[Extracted material start]

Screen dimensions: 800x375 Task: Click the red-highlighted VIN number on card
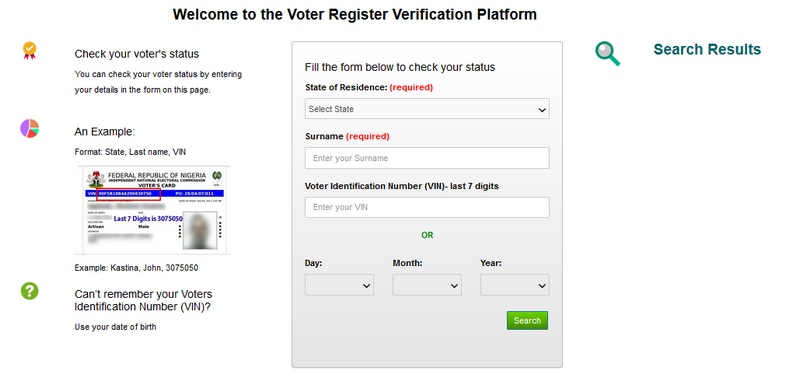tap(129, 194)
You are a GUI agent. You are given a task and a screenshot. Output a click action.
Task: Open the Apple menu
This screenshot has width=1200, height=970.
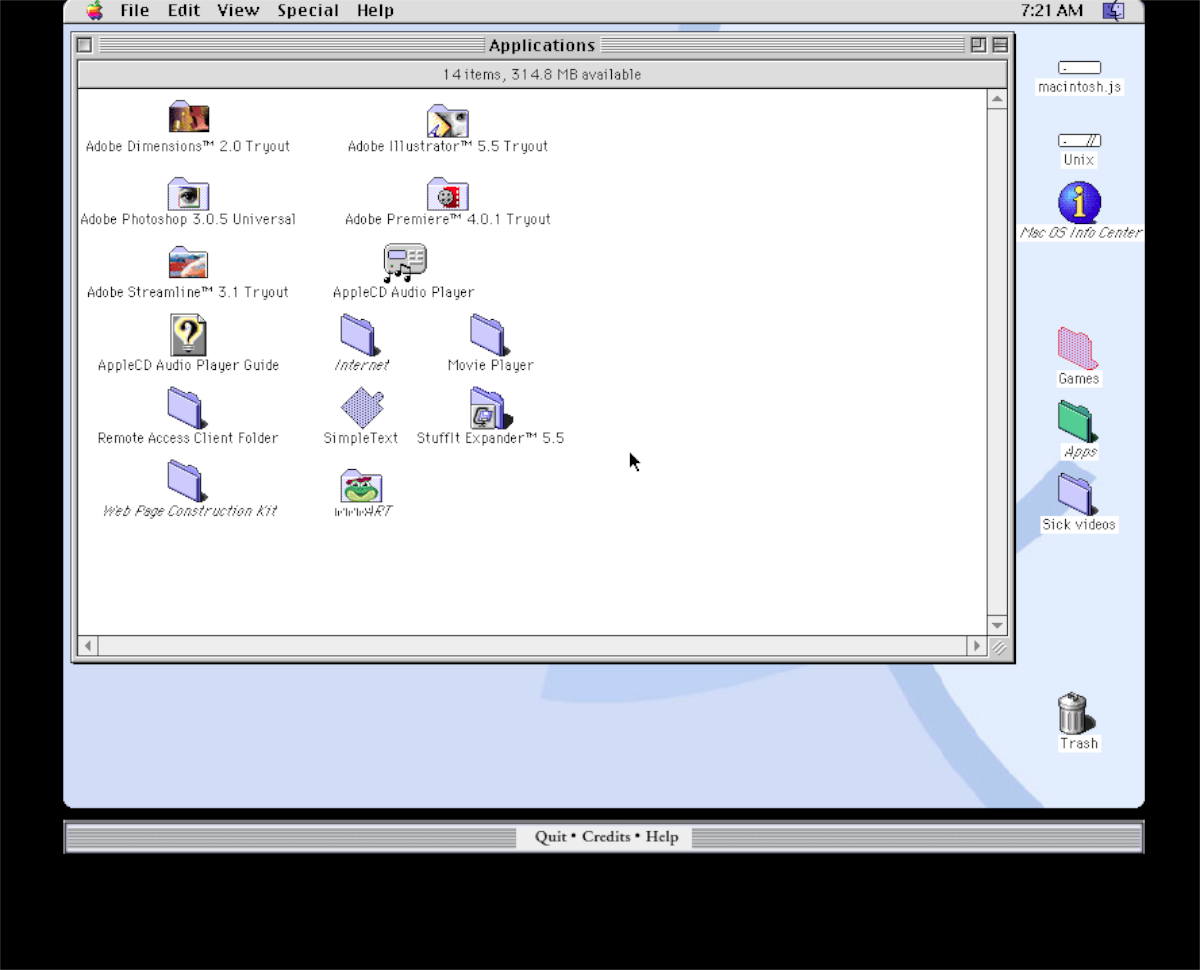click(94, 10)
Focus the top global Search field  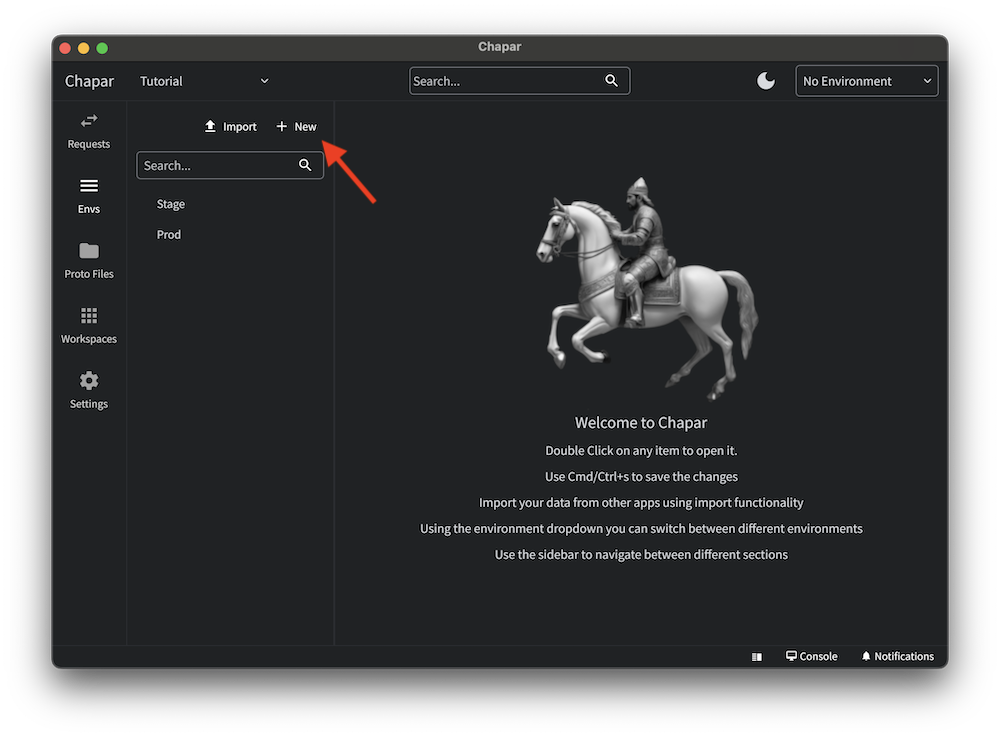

[Extracted material end]

### Stated exercise
Pull out each line of the listing above that contains the string "screenshot", and copy it in full.

### Exercise response
You are a GUI agent. You are given a task and a screenshot. Output a click action.
This screenshot has width=1200, height=970.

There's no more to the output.